WORKING DATA:
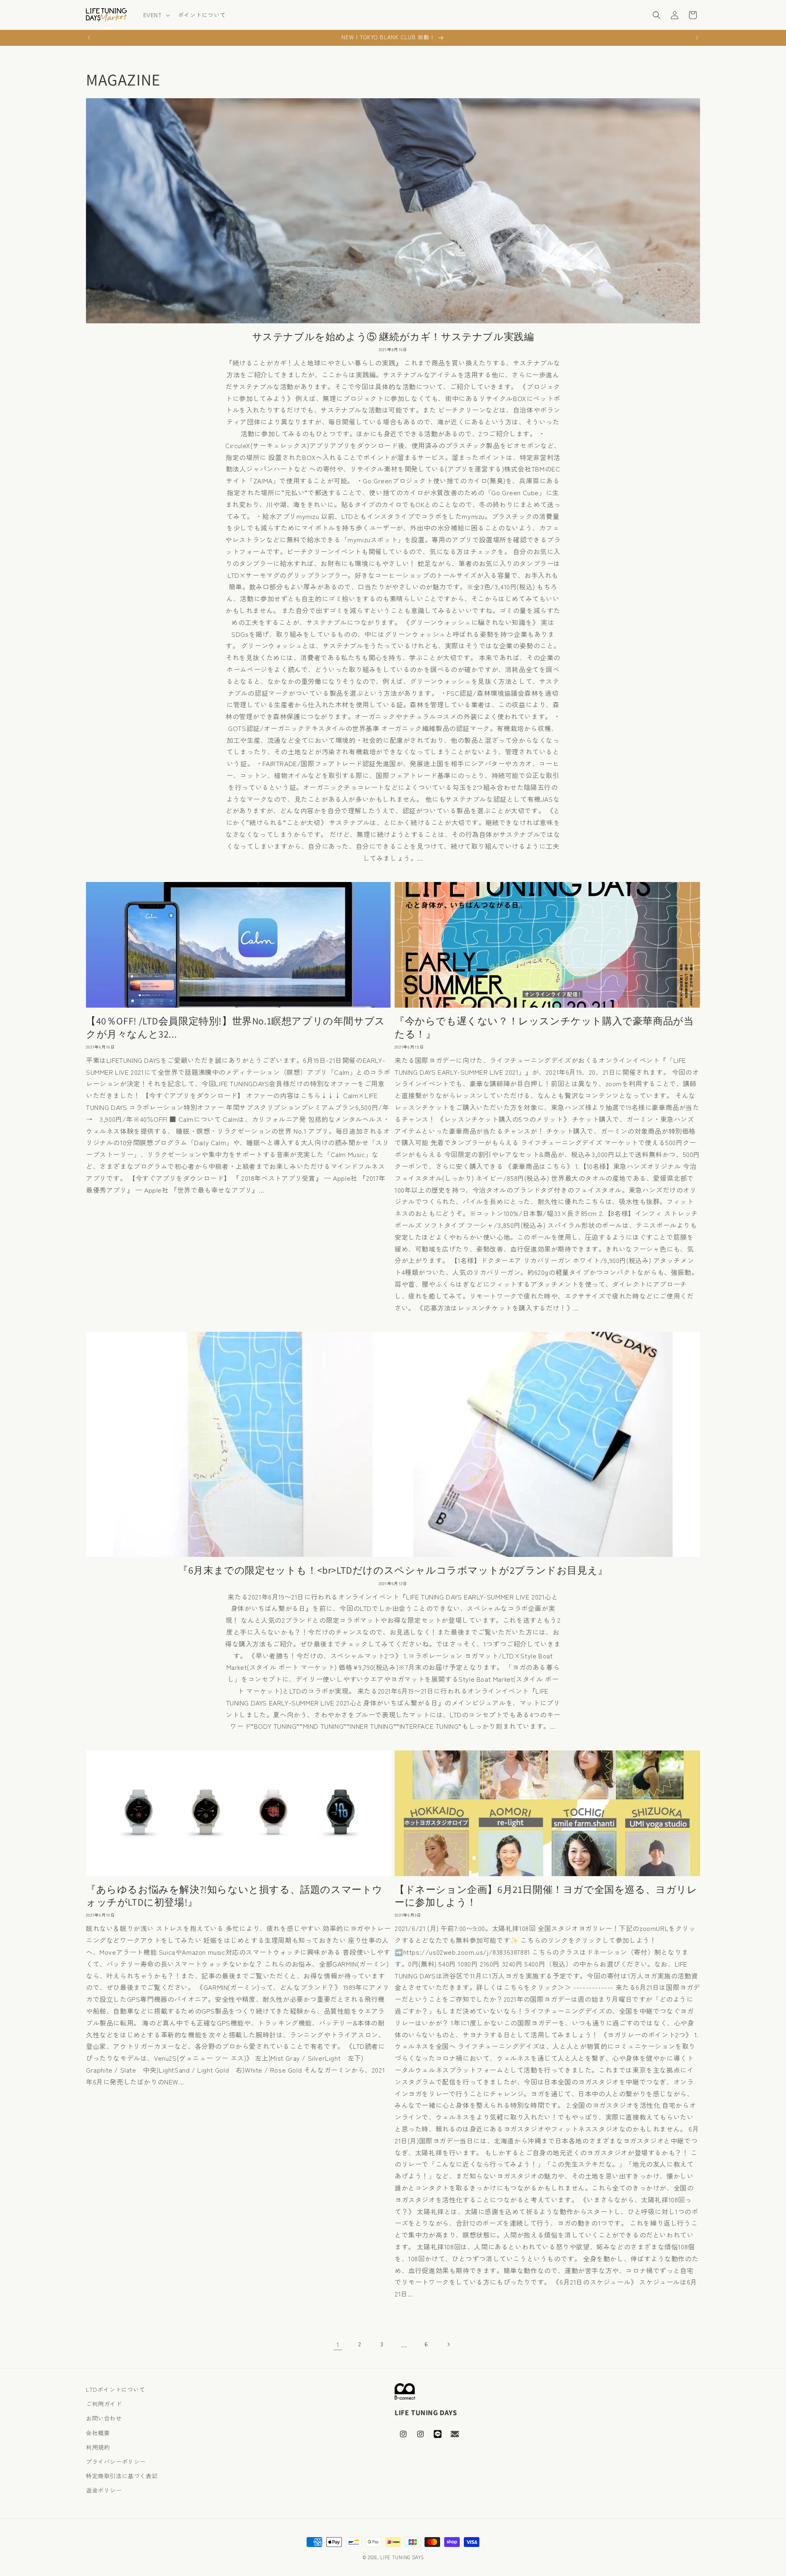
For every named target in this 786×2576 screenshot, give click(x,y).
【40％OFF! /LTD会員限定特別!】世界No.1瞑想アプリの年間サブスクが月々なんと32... (235, 1027)
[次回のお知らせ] (697, 37)
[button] (155, 14)
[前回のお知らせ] (89, 37)
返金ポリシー (104, 2490)
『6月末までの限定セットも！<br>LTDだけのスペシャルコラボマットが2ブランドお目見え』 (393, 1570)
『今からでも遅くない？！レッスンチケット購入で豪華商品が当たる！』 (544, 1027)
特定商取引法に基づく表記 (122, 2476)
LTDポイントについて (115, 2389)
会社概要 (98, 2433)
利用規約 (98, 2447)
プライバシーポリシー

WHAT NEEDS TO BE DONE:
For this exercise, return the data above exactly and leave every picture out.

EXERCISE OUTPUT:
For every named target in this 786×2576 screenshot, give click(x,y).
【40％OFF! /LTD会員限定特別!】世界No.1瞑想アプリの年間サブスクが月々なんと32... (235, 1027)
[次回のお知らせ] (697, 37)
[button] (155, 14)
[前回のお知らせ] (89, 37)
返金ポリシー (104, 2490)
『6月末までの限定セットも！<br>LTDだけのスペシャルコラボマットが2ブランドお目見え』 (393, 1570)
『今からでも遅くない？！レッスンチケット購入で豪華商品が当たる！』 (544, 1027)
特定商取引法に基づく表記 (122, 2476)
LTDポイントについて (115, 2389)
会社概要 (98, 2433)
利用規約 (98, 2447)
プライバシーポリシー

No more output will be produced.